How to optimize dequantize_gemv in hexagon dsp

wen · March 1, 2024, 8:27am

Hello everyone! I’m trying some experiments on this connection. Currently I’m hitting a bottleneck

How to optimize dequantization gemv on hexagon dsp to achieve higher efficiency

wen · March 1, 2024, 8:35am

I modified some test scripts and the connections are as followshexagon_dequant_gemv

目前的结果:

[1*2048] * [2048,2048] = 92us

dequantize_gemv = 2 ms

Regarding dequantization, part of the schedule may need to be optimized. I’d be grateful for any advice,thanks

wen · March 1, 2024, 8:39am

@ kparzysz Can you give me some ideas to learn from? Thank you.

Hzfengsy · March 1, 2024, 11:42am

Allocate weight matrix in vtcm is not available for e2e models. As we somehow need to move data from global(DDR) to vtcm(SRAM). It can be a separate step, but also can be part of the computation. But anyway we must to count the time during evaluation.

wen · March 1, 2024, 12:01pm

HI ，Hzfengsy

dequantize = T.alloc_buffer((2048, 2048), “float16”, scope=“global.vtcm”)

I tried to have the dequantized variable generated inside the function, but I don’t know much about how to control the lifetime of the variable inside the function.

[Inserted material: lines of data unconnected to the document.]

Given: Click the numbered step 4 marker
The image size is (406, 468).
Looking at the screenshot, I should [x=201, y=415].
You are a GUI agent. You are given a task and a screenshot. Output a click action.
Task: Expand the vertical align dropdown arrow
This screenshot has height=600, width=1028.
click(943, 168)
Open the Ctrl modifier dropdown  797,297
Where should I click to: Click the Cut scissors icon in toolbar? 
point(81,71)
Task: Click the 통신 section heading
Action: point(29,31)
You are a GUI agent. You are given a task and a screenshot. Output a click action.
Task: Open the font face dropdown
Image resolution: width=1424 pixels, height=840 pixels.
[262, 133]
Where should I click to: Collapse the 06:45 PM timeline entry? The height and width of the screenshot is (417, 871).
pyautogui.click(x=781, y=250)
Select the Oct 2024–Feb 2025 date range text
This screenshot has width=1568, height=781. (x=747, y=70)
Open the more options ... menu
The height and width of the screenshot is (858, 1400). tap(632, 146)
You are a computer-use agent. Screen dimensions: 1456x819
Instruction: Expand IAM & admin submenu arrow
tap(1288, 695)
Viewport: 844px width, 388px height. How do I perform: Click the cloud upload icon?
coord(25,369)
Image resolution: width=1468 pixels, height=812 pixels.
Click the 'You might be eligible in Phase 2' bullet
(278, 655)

For example, if the lifetime of the variable can be controlled inside the function, I can use some temporary variables to control the vtcm variable. This may be more flexible for the use of vtcm.

Hzfengsy · March 1, 2024, 12:16pm

You are right. There are several points:

Your fp16 result is unfair, as the weight is neither generated by kernel nor can be allocated at vtcm;
In de-quantization case, the dequant weight could be in vtcm if we can control the storage scope, but the quanitzed weight can not
lifetime control can be applied in various places, either relax or fused tir. The easiest way should be in the fused function, the similar mechanism as GPU

wen · March 1, 2024, 12:36pm

Thanks for your reply, the modified code is here,update it should look fair now. The weights are loaded in ddr and passed to the kernel, which creates a vtcm buffer for later calculations.I will learn how to use sch later. The current scheduling optimization is still very simple

Noahschnapp · April 7, 2024, 8:04pm

Is there a method to allocate a weight matrix in VTCM for e2e models, considering the need to transfer data from DDR to SRAM? Can this be a separate step or integrated into computation, and how do we account for time during evaluation?

wen · April 17, 2024, 7:22am

Directly allocating in vtcm does not seem to work because vtcm is only 8Mb and it takes a long time to copy from global drr to vtcm. At present, I have tried to use l2 fetch to improve the cache hit rate. However, a dequantized gemv 2048*2048 takes about 200us, which is not very fast.